Other academic institutions, such as the Center for Rural Governance Studies at Huazhong University of Science and Technology, and other NGOs and networks, such as the Guizhou Association for Community Building and Rural Governance, identify with NRR, although some emphasize their differences from the current of NRR centered on Wen Tiejun and the Liang Shuming Center. Others, and an uncertain but certainly large number of grassroots experiments, have been influenced by NRR without using this term. To complicate matters, since the Chinese government began promoting the policy of "Constructing a New Socialist Countryside" (NSC, 建设社会主义新农村 (jianshe shehuizhuyi xin nongcun)) in 2006, many NRR advocates made a subtle switch to the state's term "NSC" instead of "NRR", presenting their views and experiments as "peasant-centered" or "village-community-centered" approaches to NSC. (While this new CCP policy is influenced in part by NRR, it should be primarily understood as an attempt to build the conditions for developing the rural consumer market.)

== Present situation ==

After 2006, therefore, it became more difficult to identify a coherent NRR current or movement because, (1) the original NRR advocates generally stopped using the term, (2) some NRR advocates emphasized their differences from other NRR advocates, and (3) many more activists and experiments were (and continue to be) influenced by one or another strand of NRR without using or even necessarily knowing this term.
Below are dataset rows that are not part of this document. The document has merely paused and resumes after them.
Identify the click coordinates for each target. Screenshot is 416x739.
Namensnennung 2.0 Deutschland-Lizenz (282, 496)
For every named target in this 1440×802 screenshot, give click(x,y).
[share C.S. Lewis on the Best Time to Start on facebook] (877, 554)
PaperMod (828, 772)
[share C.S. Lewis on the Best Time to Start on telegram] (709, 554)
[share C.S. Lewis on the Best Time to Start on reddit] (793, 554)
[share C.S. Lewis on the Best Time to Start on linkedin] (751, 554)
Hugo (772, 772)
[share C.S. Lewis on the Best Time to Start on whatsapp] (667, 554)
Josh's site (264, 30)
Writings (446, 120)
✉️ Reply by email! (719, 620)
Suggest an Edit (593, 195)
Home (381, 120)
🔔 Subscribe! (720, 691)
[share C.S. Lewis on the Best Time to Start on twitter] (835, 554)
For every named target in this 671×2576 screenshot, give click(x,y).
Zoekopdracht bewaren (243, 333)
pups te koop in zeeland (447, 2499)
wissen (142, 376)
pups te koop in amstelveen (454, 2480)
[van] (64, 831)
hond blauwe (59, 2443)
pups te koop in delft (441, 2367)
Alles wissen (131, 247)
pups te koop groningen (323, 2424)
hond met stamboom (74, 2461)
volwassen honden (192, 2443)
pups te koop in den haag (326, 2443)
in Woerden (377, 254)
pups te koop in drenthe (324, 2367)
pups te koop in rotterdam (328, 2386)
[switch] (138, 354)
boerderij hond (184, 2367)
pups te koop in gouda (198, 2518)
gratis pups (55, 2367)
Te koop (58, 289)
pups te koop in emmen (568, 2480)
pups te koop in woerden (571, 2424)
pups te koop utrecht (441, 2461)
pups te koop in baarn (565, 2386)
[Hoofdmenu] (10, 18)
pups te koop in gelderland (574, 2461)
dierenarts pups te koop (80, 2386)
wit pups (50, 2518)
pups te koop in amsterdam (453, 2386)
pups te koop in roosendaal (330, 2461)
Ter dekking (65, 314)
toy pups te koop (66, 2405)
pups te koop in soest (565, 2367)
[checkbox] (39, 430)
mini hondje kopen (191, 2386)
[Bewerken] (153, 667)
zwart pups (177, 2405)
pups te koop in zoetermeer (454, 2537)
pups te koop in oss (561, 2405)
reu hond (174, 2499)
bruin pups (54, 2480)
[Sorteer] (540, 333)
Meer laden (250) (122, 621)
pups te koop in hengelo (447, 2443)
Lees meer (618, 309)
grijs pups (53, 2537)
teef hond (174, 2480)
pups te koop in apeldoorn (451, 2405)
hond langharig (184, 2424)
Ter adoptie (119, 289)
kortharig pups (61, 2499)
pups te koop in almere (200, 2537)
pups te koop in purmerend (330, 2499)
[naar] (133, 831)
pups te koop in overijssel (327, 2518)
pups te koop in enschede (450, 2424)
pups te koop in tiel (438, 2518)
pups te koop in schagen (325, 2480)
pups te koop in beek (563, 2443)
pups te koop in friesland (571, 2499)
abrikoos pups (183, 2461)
In order to avoid the political sensitiveness of social movement, the NRR advocates started to call themselves a "network" (网络) instead of a "movement" (运动). Yet, the NRR has been leading various initiatives in sustainable agriculture and alternative food networks such as community-supported agriculture have become a key instrument for the NRR to promote their ideas and philosophy. In the words of Wen Tiejun, NRR has "gone to the grassroots". The popular movements emerging from NRR are still in the process of formation and have yet to be documented.